What you have to do: Print the line containing "Pertanian (419, 52)" and all lines after it, unchanged, through the end of the data. Leave the pictures out.

Records provided:
━━━━━━━━━━━━━━━━
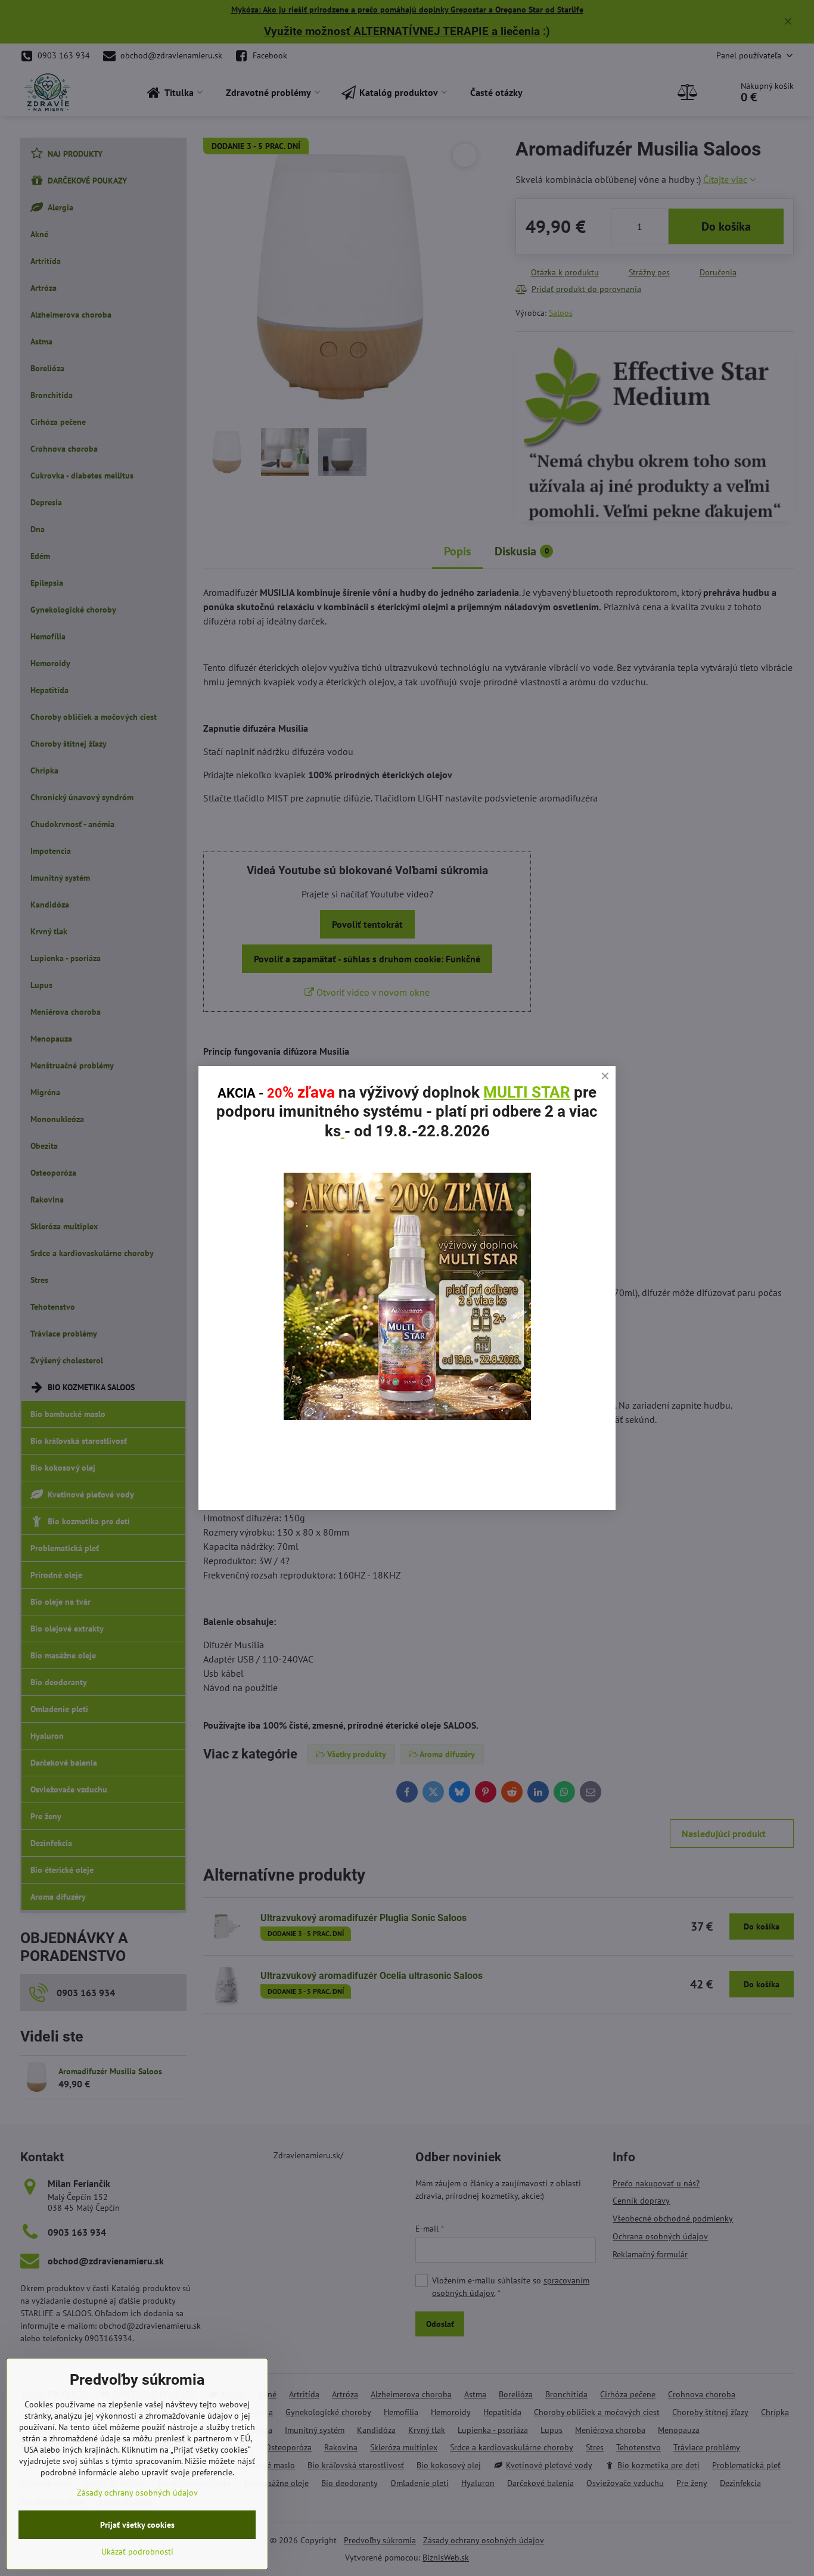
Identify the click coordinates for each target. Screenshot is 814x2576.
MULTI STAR (526, 1092)
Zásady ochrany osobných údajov (137, 2492)
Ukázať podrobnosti (137, 2551)
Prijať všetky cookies (137, 2524)
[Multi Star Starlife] (407, 1416)
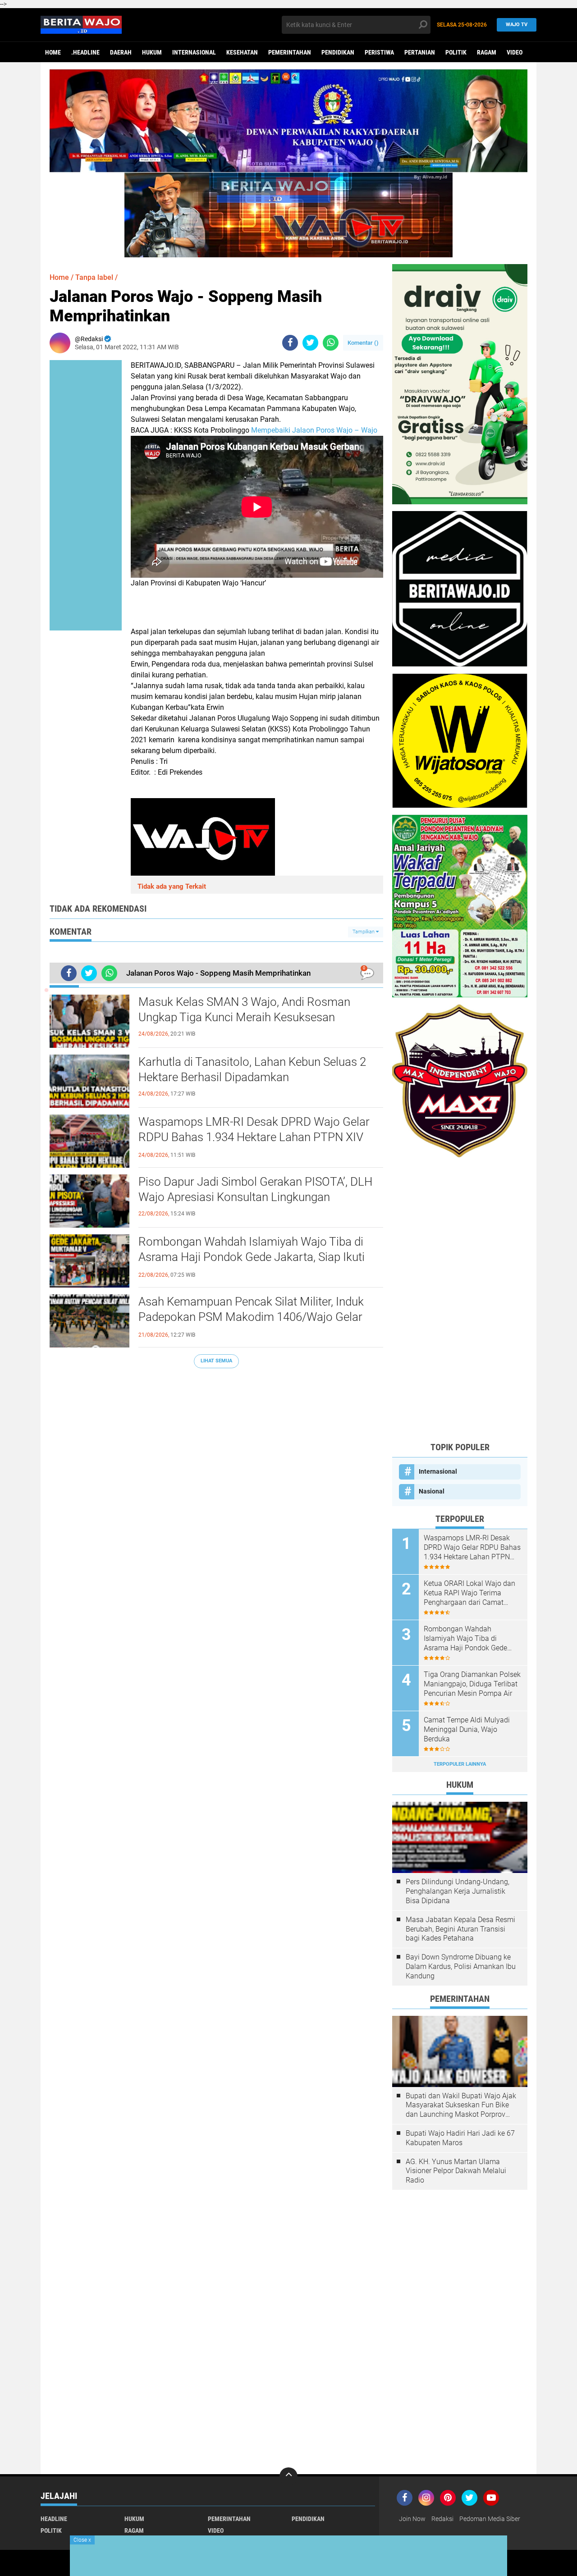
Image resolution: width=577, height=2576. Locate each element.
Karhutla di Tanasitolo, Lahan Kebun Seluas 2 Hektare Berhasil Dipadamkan (252, 1069)
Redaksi (442, 2518)
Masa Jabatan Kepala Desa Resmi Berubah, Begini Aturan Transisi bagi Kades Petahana (460, 1929)
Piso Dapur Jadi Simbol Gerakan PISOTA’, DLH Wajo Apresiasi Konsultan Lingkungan (255, 1189)
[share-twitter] (310, 343)
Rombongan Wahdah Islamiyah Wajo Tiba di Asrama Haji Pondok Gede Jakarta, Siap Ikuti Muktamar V (251, 1257)
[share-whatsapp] (331, 343)
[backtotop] (288, 2476)
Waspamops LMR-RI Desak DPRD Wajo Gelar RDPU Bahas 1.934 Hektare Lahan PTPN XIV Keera (254, 1137)
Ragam (486, 52)
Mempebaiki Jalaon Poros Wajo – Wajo (314, 430)
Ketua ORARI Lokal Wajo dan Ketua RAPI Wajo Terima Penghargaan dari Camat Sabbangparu (469, 1593)
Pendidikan (337, 52)
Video (514, 52)
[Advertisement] (459, 1299)
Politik (456, 52)
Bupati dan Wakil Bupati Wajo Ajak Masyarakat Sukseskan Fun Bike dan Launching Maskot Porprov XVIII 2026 (461, 2105)
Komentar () (363, 342)
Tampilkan (364, 932)
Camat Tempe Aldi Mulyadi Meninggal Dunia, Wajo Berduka (467, 1729)
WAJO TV (516, 24)
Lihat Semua (216, 1361)
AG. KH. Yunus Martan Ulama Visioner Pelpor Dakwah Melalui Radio (456, 2171)
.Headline (85, 52)
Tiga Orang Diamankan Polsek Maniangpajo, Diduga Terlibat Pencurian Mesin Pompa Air (472, 1684)
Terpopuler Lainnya (460, 1764)
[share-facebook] (290, 343)
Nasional (431, 1491)
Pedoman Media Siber (489, 2518)
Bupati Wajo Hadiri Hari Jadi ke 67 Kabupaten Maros (460, 2138)
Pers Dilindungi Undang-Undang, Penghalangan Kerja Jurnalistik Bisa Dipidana (457, 1891)
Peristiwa (379, 52)
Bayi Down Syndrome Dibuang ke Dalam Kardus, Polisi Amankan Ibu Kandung (461, 1966)
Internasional (194, 52)
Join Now (412, 2518)
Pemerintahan (289, 52)
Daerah (121, 52)
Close (82, 2540)
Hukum (152, 52)
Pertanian (419, 52)
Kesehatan (242, 52)
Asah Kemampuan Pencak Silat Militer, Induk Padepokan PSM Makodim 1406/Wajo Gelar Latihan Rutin (251, 1317)
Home (53, 52)
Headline (54, 2518)
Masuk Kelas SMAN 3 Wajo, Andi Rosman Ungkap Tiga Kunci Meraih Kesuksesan (244, 1009)
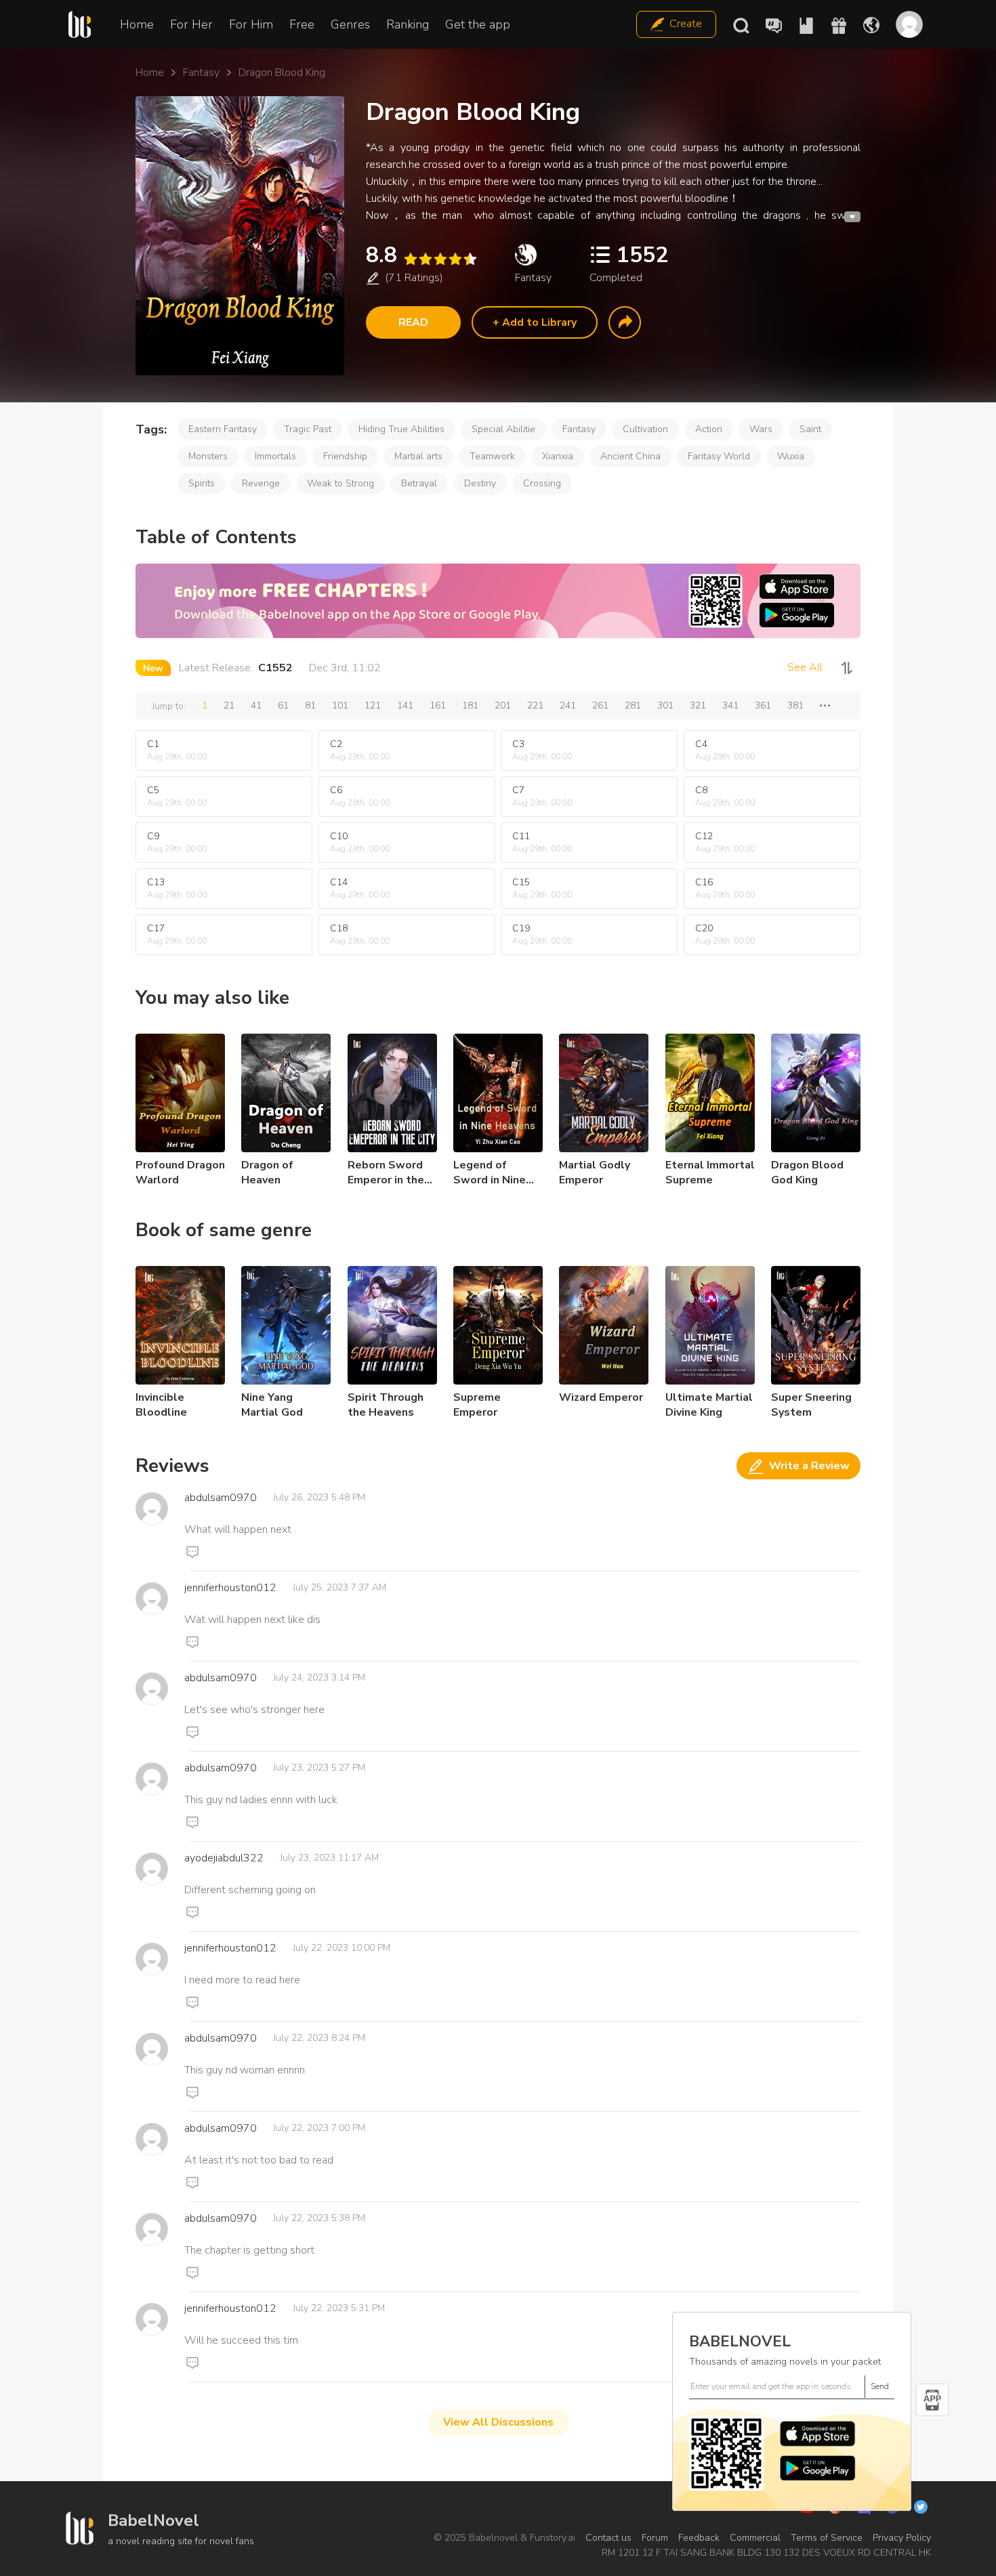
━━━━━━━━━━━━━━━━
Task result:
Pertanian (419, 52)
Kesehatan (242, 52)
Asah Kemampuan Pencak Silat Militer, Induk Padepokan PSM Makodim 1406/Wajo Gelar Latihan Rutin (251, 1317)
Home (53, 52)
Headline (54, 2518)
Masuk Kelas SMAN 3 Wajo, Andi Rosman Ungkap Tiga Kunci Meraih Kesuksesan (244, 1009)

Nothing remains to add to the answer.